Mr Liikanen pledged to "do our utmost to protect our industry and its workers against this wholly unfair decision of the US".
He said the EU steel industry was fully competitive, received no state aid and operated in an open market so the Commission could not accept the "US unilateral protectionist measure" which targeted the European industry.
Referring to the EU's 500,000 steel jobs lost and 67 million tonnes of capacity cuts in the past 20 years, Mr Lamy said: "We cannot stand by and allow an industry that has gone through hell and high water to become the most competitive in the world, suffer the consequences of illegal measures by the US." Officials said the Commission was still analysing the US moves and had decided no specific action by yesterday.
It has scheduled a meeting today with member-state officials to discuss possible "safeguard" action against steel imports diverted to the EU from the US.
The EU yesterday responded frostily to a warning from Mr Grant Aldonas, US under-secretary of international commerce, that trade problems could spread to other sectors unless the EU boosted economic growth.
Mr Pedro Solbes, the commissioner for economic and monetary affairs, said any linking of trade matters with other policies was outside the rules of the World Trade Organisation.
Mr Jean-Christophe Filori, a Commission spokesman, denied any link between the steel dispute and Commission plans, due today, to propose levying duties on US and other non-EU airlines using unfair subsidies to slash fares.
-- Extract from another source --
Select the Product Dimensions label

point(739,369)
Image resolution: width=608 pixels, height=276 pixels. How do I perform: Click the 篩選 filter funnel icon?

Mr Filori said Mr Loyola de Palacio, EU transport commissioner, was considering such an initiative as long ago as the first week of February.
Before Mr Aldonas issued his warning, Mr Romano Prodi, Commission president, said he was "really disappointed" at the US action. "There is not the minimal justification for it," he told reporters.
Recalling his days as the head of the IRI, the former Italian state holding company, he said: "I restructured the industry because it was necessary. In the end, our companies were objectively more efficient. The US has to do the same.
"The structure of the American industry is much older than ours, much more traditional," Mr Prodi said. "No major innovation in steel has been American in the post-war period."